It’s true that any player on an NFL field is among the best in the world at the game of football. That includes Chad Henne. The Jags quarterback is in his seventh year now, having been drafted by the Miami Dolphins in the second round, and he’s always looked almost good enough.
The Jags thought so when they brought him back this year to be a veteran bridge between the dumpster fire that was Blaine Gabbert and the certain Valhalla that the Blake Bortles epoch will be. But no one has really been sold on Henne since he got here — and Sunday’s loss in Washington won’t silence the doubters.

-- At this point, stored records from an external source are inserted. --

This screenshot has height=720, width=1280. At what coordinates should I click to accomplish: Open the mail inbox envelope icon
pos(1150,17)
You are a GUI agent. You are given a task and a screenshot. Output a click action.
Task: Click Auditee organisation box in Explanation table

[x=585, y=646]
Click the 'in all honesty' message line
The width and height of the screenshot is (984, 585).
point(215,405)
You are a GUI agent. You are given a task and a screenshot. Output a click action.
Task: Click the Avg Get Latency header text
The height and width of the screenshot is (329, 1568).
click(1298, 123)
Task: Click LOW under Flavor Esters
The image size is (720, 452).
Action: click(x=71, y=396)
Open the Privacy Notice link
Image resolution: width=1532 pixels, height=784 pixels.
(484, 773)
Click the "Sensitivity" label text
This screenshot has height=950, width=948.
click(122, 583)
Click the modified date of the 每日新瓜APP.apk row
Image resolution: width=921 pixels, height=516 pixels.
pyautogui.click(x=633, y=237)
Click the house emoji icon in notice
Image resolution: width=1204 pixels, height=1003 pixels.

The Jaguars managed to put together a full half of competence in Philadelphia, but all they managed to do in the first half against the Washington Racistnames — yes, the team’s official name is a racial slur; no, we will not print it — was injure a couple of superstars. Get well soon, RGIII and D-Jax. The funny thing was that when RGIII was in, struggling with this year’s offense, Washington looked almost as bad as the Jags. Once he was replaced by Kirk Cousins, however, and the offense was executed more efficiently, the Jaguars went from being exposed on offense to being exposed on both sides of the ball.
Given the 10 sacks the Jags allowed, there clearly were plenty of occasions when Henne didn’t have any time in the pocket. The interior line has been a liability since the preseason, and likely will be 14 more times to come. Even when Henne did have time in the pocket, however, he looked tentative making reads downfield. He tends, even this late in his career, to lock in on receivers — and he made the Washington defense look like a top-five unit. Which it isn’t. At all.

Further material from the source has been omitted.